Cosa farai —
1) Rispondi a queste domande sull'articolo su Sant'Antonio a Orotelli:
(a) Come si chiama il sindaco di Orotelli?
(b) Quale delibera il sindaco non ha emanato?
(c) In quale chiesa si terrà la messa?
2) Riscrivi il pezzo dell'articolo su Sant'Antonio a Orotelli che parte da "Orotelli. Anche a" e arriva fino a "dare alle fiamme.", sostituendo "assembramenti" con "raduni".
3) Scrivi il seguito dell'articolo su Sant'Antonio a Orotelli, partendo dopo l'ultima frase.

Testo riportato —
┄┄┄┄┄┄┄┄┄┄

Orotelli. Anche a Orotelli sarà un Sant’Antonio all’insegna della prudenza. Cioè senza fuochi. “Abbiamo diversi casi di Covid”, spiega il sindaco Nannino Marteddu, “non voglio rischiare di incentivare assembramenti, e quindi il contagio”. È per questo che non ha emanato nemmeno la delibera per l’assegnazione della legna con cui creare la catasta da dare alle fiamme.

A Orotelli, così come in tanti paesi, “il fuoco di Sant’Antonio è una grande tradizione, qualcosa di importante”, rimarca il primo cittadino, “ma il rischio era troppo alto e non si poteva fare nemmeno qualcosa di simbolico: nella nostra maschera, i thurpos, due vanno avanti assieme, aggiogati, a rappresentare i buoi. Stanno vicini. Come si fa col Covid?”. Marteddu è sconsolato ma perentorio: “Noi sindaci li conosciamo i nostri paesani. Giustamente hanno voglia di festeggiare e Sant’Antonio è la festa per antonomasia…” sospira. Quindi niente volti anneriti dal sughero bruciato, niente pistiddu, lo squisito (e bellissimo) dolce tipico di Orotelli, nessun giro intorno al fuoco. In programma solo la celebrazione religiosa il 17 alle 10.30. “La messa ci sarà — assicura il parroco don Franco Pala — ma si terrà nella chiesa di San Giovanni, non nella tradizionale parrocchia di Sant’Antonio, perché questa è troppo piccola e non assicura il rispetto delle distanze di sicurezza. Il pane benedetto è stato distribuito nei giorni scorsi, durante la novena”.

┄┄┄┄┄┄┄┄┄┄

[Voci da una fonte di dati]
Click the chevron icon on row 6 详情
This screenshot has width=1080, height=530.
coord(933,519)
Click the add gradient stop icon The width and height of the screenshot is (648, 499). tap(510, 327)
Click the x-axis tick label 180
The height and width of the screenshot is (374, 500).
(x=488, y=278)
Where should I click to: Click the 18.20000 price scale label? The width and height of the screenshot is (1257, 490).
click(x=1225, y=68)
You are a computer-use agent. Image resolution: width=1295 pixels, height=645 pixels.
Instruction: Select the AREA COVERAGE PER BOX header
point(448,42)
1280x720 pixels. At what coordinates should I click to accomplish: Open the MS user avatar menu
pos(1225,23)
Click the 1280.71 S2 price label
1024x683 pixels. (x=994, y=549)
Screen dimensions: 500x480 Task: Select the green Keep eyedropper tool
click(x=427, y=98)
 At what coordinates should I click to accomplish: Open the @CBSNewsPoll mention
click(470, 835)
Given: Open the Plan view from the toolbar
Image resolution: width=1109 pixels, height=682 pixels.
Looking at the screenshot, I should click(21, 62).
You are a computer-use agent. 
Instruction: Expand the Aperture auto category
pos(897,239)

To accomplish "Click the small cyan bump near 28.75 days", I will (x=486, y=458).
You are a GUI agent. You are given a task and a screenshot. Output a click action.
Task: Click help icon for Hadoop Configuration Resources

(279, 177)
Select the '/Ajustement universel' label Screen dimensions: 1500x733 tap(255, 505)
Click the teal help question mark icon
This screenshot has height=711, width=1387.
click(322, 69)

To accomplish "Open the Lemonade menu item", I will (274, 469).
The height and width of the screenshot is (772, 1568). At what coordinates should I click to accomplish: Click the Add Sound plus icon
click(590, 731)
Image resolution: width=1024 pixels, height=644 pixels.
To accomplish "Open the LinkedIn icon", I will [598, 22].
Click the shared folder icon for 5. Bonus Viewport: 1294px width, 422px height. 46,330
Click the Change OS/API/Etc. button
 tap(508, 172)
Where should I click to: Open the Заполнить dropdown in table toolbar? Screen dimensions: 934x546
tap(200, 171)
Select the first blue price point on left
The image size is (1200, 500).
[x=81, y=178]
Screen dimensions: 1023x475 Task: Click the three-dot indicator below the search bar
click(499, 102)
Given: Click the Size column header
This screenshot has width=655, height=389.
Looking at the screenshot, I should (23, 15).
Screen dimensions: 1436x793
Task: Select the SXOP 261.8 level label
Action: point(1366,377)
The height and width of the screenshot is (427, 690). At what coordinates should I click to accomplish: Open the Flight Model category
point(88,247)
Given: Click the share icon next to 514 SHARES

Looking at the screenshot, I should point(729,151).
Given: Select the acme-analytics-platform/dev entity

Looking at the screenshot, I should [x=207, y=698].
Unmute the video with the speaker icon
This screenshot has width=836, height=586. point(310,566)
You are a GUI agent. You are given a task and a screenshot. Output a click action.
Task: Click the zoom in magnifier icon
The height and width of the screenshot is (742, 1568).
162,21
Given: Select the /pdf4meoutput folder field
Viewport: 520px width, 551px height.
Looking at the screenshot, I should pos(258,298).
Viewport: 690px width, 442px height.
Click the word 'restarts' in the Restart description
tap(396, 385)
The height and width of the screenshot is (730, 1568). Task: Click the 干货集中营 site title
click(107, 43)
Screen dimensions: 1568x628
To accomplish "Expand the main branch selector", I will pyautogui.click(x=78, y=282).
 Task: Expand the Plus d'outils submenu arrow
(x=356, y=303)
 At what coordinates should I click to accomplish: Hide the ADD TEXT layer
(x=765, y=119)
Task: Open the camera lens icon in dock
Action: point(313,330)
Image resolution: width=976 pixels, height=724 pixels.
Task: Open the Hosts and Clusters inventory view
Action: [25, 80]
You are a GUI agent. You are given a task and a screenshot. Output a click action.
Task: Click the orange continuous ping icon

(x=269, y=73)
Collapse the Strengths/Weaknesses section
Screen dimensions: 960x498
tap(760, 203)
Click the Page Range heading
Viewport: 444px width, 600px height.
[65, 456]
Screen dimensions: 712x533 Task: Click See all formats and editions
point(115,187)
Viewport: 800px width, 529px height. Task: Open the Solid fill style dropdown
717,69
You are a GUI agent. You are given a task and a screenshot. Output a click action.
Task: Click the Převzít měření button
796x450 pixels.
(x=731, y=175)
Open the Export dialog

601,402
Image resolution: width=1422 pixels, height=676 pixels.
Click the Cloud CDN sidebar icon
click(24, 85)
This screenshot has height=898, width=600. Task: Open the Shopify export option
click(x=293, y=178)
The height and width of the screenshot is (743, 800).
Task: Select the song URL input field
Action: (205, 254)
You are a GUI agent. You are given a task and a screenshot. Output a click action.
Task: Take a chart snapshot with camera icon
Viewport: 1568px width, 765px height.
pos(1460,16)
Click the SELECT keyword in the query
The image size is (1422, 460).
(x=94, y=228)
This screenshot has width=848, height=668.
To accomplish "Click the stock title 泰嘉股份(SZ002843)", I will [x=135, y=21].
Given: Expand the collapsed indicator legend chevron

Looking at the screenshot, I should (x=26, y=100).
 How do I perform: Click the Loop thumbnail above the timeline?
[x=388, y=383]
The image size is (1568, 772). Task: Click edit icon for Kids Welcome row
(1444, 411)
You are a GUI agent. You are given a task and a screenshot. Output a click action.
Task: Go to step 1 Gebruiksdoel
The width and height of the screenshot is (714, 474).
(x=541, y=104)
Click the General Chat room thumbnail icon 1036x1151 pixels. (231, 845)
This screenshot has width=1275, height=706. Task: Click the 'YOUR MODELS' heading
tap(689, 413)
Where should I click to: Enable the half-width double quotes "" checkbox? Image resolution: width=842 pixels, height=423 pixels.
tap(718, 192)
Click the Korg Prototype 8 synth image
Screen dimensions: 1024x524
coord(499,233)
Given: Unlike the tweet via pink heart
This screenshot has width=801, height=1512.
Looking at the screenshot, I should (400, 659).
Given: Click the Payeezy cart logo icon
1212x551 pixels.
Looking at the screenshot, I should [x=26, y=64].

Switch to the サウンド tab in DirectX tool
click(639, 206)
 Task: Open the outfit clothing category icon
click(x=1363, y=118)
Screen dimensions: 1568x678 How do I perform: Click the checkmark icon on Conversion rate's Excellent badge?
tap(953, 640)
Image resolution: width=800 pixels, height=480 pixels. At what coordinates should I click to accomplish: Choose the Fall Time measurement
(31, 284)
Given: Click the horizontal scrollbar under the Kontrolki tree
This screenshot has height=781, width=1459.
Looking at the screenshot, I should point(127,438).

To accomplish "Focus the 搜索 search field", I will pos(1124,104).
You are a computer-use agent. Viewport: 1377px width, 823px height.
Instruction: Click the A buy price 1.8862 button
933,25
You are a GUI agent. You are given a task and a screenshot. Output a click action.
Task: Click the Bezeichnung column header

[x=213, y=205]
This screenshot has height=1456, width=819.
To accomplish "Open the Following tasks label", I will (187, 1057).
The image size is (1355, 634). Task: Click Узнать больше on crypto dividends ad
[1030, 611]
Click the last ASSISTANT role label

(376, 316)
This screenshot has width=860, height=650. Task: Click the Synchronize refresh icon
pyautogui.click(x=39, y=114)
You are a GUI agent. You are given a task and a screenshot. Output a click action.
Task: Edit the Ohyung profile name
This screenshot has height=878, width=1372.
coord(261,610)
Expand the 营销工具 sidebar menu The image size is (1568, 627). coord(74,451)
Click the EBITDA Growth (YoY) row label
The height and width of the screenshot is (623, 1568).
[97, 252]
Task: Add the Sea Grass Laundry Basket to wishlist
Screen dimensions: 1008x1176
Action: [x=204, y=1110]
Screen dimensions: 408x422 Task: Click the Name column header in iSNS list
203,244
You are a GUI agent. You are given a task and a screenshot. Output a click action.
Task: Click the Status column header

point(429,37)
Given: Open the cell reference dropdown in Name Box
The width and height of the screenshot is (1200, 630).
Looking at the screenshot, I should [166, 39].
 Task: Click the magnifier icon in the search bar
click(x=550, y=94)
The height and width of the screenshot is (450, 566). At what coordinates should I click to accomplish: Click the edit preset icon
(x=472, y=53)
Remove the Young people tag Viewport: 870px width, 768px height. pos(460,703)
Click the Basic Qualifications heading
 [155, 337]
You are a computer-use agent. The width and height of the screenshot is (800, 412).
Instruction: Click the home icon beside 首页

┄┄┄┄┄┄┄┄┄┄

Risposte numerate —
1)
(a) Nannino Marteddu.
(b) La delibera per l'assegnazione della legna con cui creare la catasta da dare alle fiamme.
(c) Nella chiesa di San Giovanni.

2)
Orotelli. Anche a Orotelli sarà un Sant’Antonio all’insegna della prudenza. Cioè senza fuochi. “Abbiamo diversi casi di Covid”, spiega il sindaco Nannino Marteddu, “non voglio rischiare di incentivare raduni, e quindi il contagio”. È per questo che non ha emanato nemmeno la delibera per l’assegnazione della legna con cui creare la catasta da dare alle fiamme.

3)
Negli altri paesi. Sant’Antonio Abate, protettore degli animali e portatore del fuoco sulla terra si celebra un po’ in tutta la Sardegna agricola e pastorale: dai centri vicino a Cagliari, dove i fogadonis si replicano qualche giorno dopo anche per San Sebastiano, all’Ogliastra, alla Baronia, all’Oristanese, dove, per esempio, a Neoneli, c’è la vestizione di sos corriolos o nel confinante Mandrolisai, dove si brucia sa tùvura, un albero cavo riempito di foglie d’alloro. Corbezzolo, lentisco e cisto sono le frasche profumate che caratterizzano i fuochi dei centri della Baronia, come Orosei, Posada, Siniscola e Torpè. Stessa pratica anche in Ogliastra, mentre nella vicina Dorgali si brucia il rosmarino, che diffonde nell’aria il suo profumo caratteristico.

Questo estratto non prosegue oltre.